Kathya and Rodolfo Puig, the parents of Katerina Puig, filed a lawsuit against the owners of the boat - George and Cecilia Pino - along with three paramedics from the Ocean Reef Volunteer Fire Department stemming from the September 3 incident.

The department was also named in the lawsuit as well as the company who runs the Trauma Star helicopter that transported several of the victims.

In the suit, the Puig family claims both George and Cecilia Pino purchased alcohol for the teenagers and allowed them to consume it on the vessel. George Pino refused a breathalyzer test after the crash.

The lawsuit also claimed the paramedics - Gionvani Quintero, Brian Burt and Yusniel Collado - received the call of a crash around 6:50 p.m. but were not dispatched until an hour later.
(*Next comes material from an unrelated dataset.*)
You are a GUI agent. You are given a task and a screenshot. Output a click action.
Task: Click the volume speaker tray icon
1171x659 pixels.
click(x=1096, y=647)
The Puig family claims crews did not make it to their daughter until almost two hours after the initial call.

The 29-foot boat struck a channel marker in the Intracoastal waterway near the south end of Cutter Bank in Miami-Dade County, a report from the Florida Fish and Wildlife Conservation Commission said.
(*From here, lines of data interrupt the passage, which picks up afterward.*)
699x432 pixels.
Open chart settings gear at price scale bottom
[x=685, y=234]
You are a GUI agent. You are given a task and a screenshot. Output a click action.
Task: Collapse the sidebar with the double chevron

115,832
Coast Guard officials said their crew received a call about 20 minutes later via cell phone, not through a marine VHF radio.
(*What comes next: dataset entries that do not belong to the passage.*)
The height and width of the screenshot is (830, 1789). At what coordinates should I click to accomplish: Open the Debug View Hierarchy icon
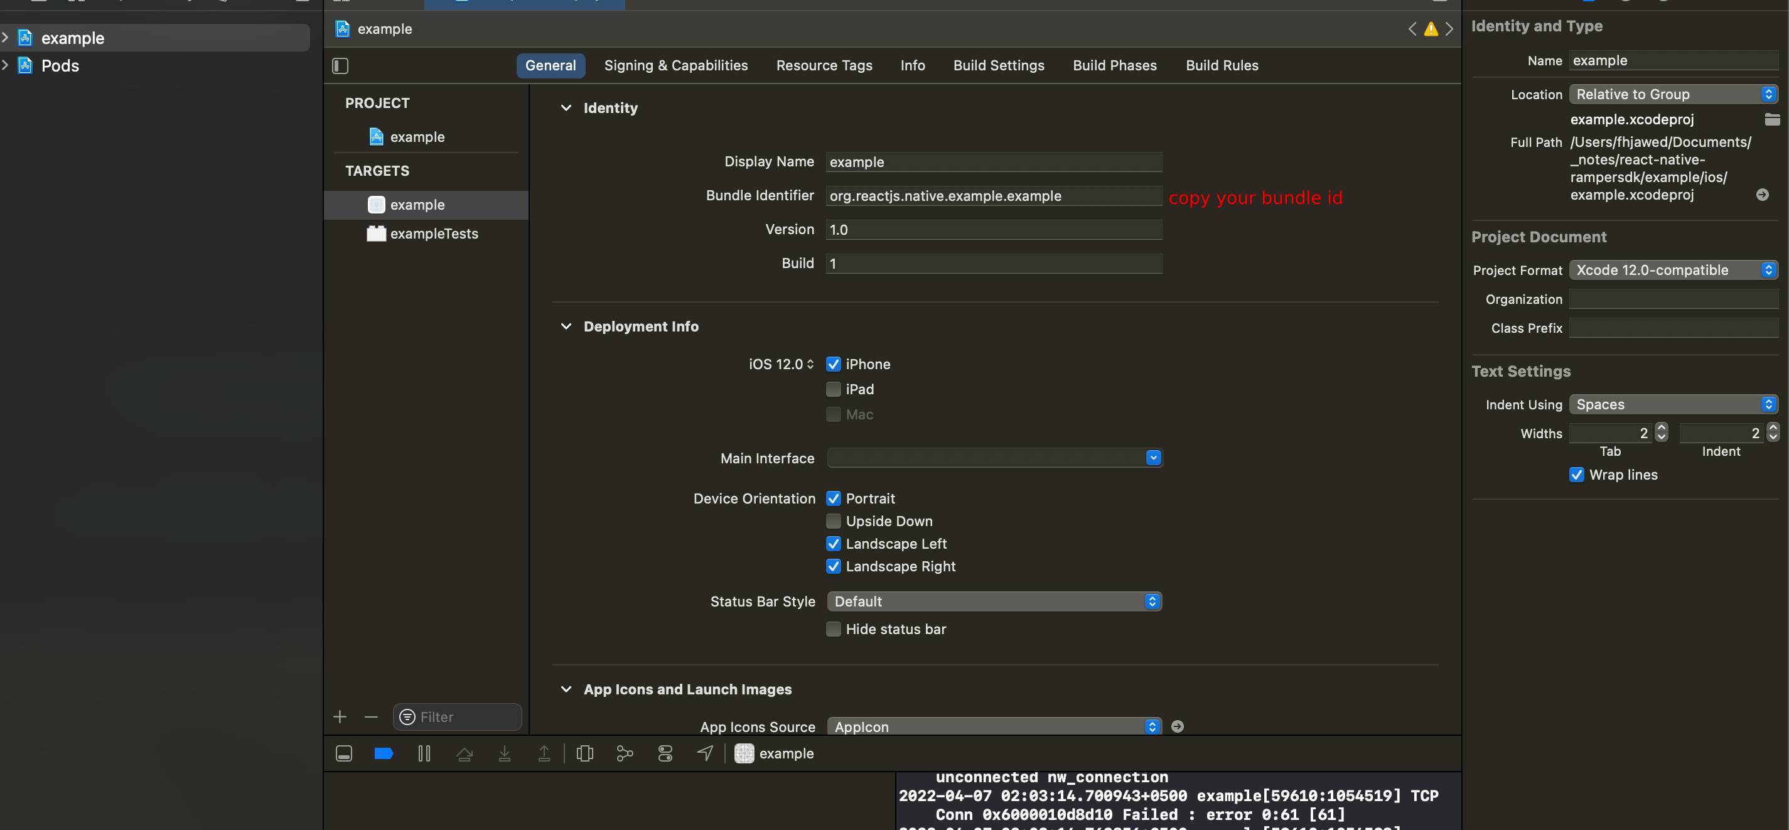[x=585, y=754]
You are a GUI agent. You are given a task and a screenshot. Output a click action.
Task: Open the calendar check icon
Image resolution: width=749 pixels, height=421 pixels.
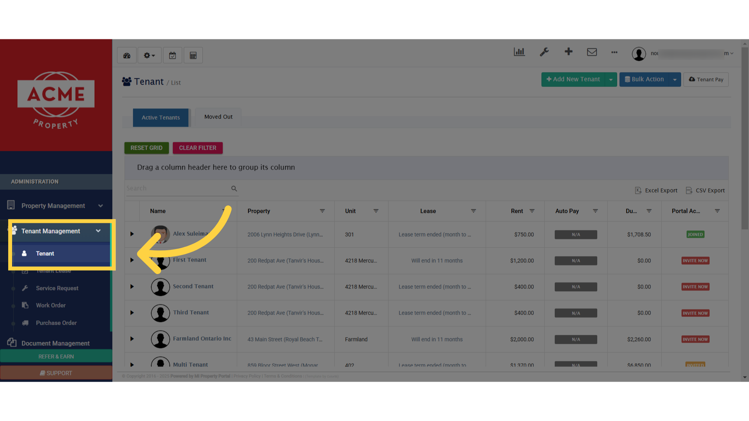[172, 55]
"Cell phones can be extremely unreliable especially depending on where you are on the water, you may not have reception, the battery could die," Coast Guard Petty Officer Ryan Estrada said in September.

One passenger on the boat, 17-year-old Luciana "Lucy" Fernandez, a senior at Lourdes Academy, died as a result of the injuries she sustained in the crash.

FWC initially said they did not believe alcohol was a contributing factor.